◆ YOUR TASK
Rewrite the records below, replacing "screenshot" with "screen capture" at every occurrence and leaving everything else unchanged. Omit the pictures from your answer.

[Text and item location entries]
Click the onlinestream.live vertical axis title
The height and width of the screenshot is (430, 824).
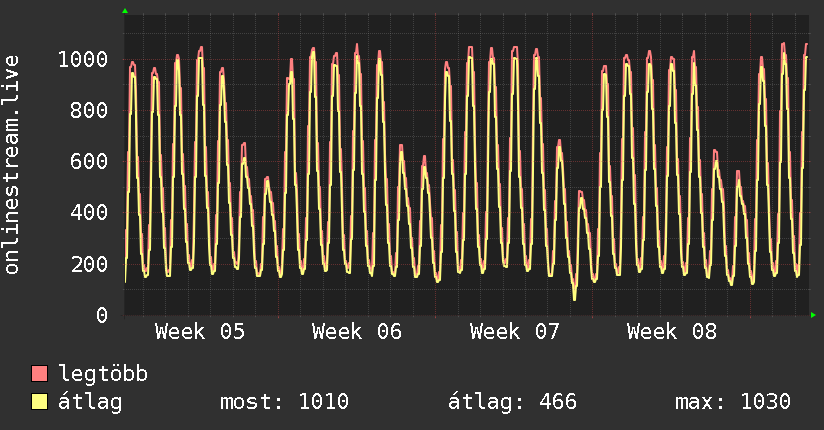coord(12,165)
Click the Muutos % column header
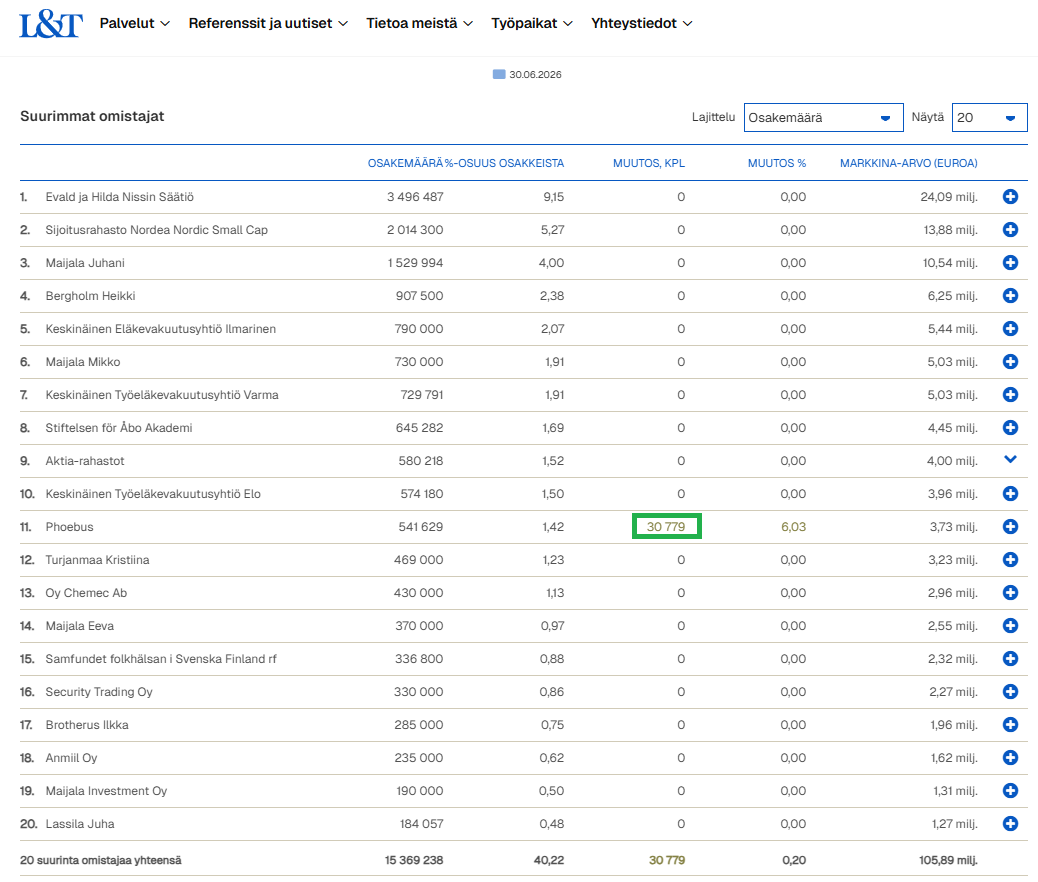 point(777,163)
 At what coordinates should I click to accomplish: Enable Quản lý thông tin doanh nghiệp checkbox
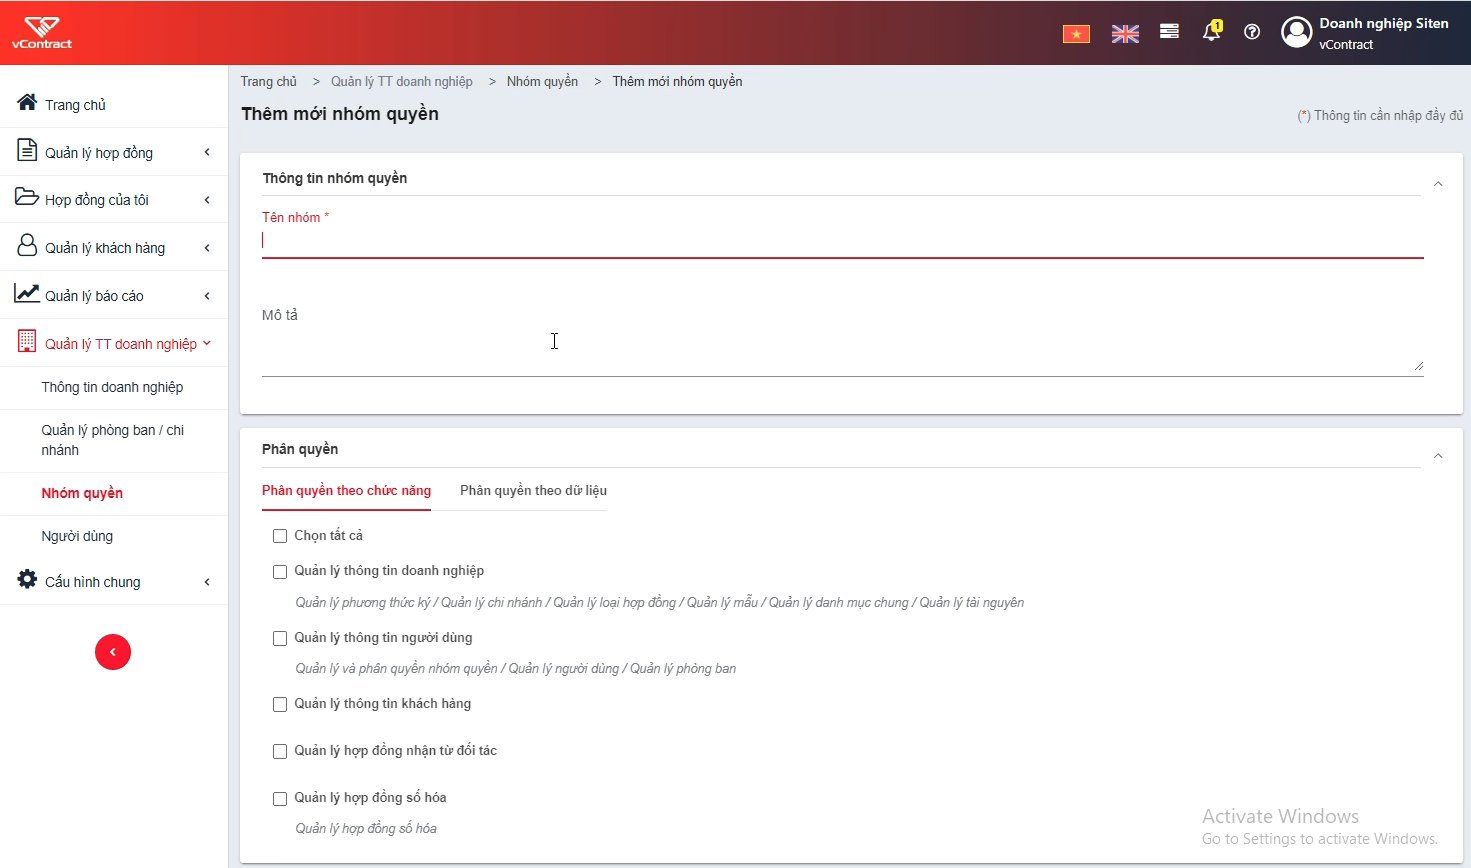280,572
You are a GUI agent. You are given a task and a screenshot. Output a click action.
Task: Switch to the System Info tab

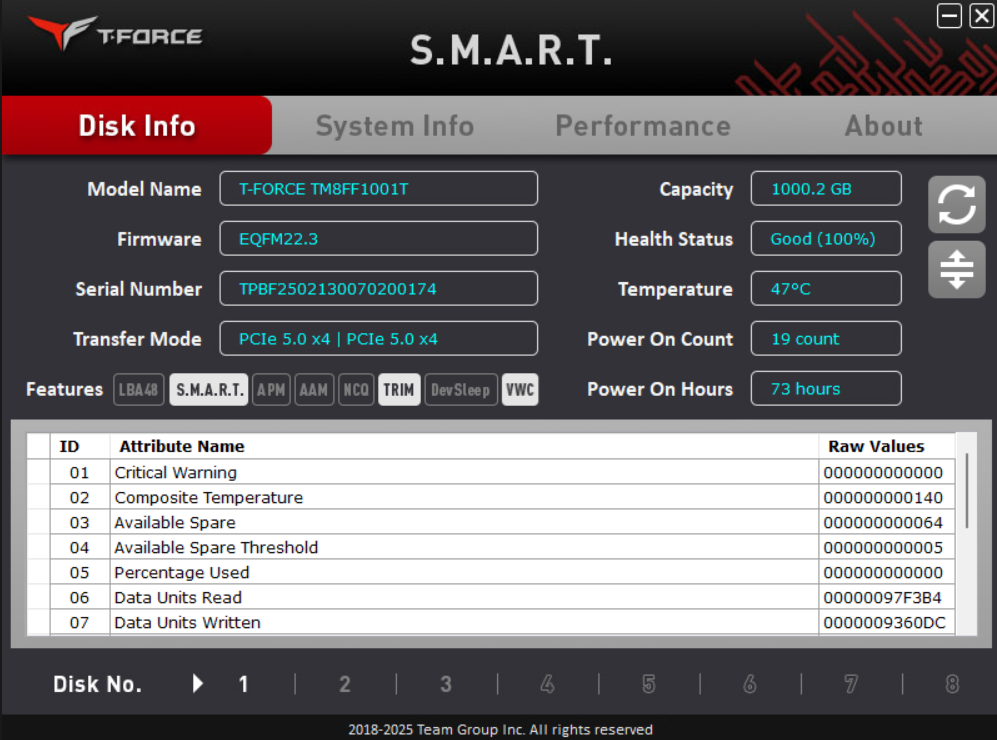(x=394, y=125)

◆ THE RESULT
Click the onlinestream.live vertical axis title
The height and width of the screen capture is (430, 824).
coord(12,165)
Click the Muutos % column header
 point(777,163)
 At what coordinates should I click to accomplish: Enable Quản lý thông tin doanh nghiệp checkbox
280,572
You are a GUI agent. You are given a task and a screen capture. Output a click action.
Task: Switch to the System Info tab

(x=394, y=125)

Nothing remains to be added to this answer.